1. ## Logical equivalences

Use the logical equivalences to show that:

(a) (¬p → (q → r)) ≡ (q → (p V r))

(b) ¬(p → ¬q) & ¬(p V q) is a contradiction (i.e. always false).

(c) (p V q) & (¬p V r) → (q V r) is a tautology (i.e. always true)

2. Hello, captainjapan!

$(a \to b) \;\equiv\: \sim a \vee b$ . I call it ADI (alternate definition of implication).

$(a)\;\;[\sim p \to (q \to r)] \: \equiv\: [q \to (p \vee r)]$
On the left side we have:

. . $\begin{array}{ccc}\sim p \to (q \to r) & & \text{Given} \\ \\ [-4mm]

p \vee (q \to r) & & \text{ADI} \\ \\ [-4mm]

p \vee (\sim q \vee r) & & \text{ADI} \\ \\ [-4mm]

\sim q \vee (p \vee r) & & \text{comm., assoc.} \\ \\[-4mm]

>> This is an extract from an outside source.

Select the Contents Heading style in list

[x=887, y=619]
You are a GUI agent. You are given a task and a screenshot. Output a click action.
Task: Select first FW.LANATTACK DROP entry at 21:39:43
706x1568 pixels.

q \to (p \vee r) & & \text{ADI} \end{array}$

$(b)\;\;\sim (p \to \; \sim q)\: \wedge \sim(p \vee q)$ is a contradiction (i.e. always false).

. . $\begin{array}{ccc}
\sim(p \to \:\sim q)\; \wedge \sim(p \vee q) & & \text{Given} \\ \\[-4mm]
\sim(\sim p \:\vee \sim q) \;\wedge \sim(p \vee q) & & \text{ADI} \\ \\[-4mm]
(p \wedge q) \wedge (\sim p \:\wedge \sim q) & & \text{DeMorgan} \\ \\[-4mm]
(p \:\wedge \sim p) \wedge (q \:\wedge \sim q) & & \text{comm, assoc.} \\
f \wedge f \\ \\[-4mm]
f
\end{array}$

3. Originally Posted by Soroban
$(a \to b) \;\equiv\: \sim a \vee b$ . I call it ADI (alternate definition of implication).
FYI: In formal logic it is called Material Implication (Impl)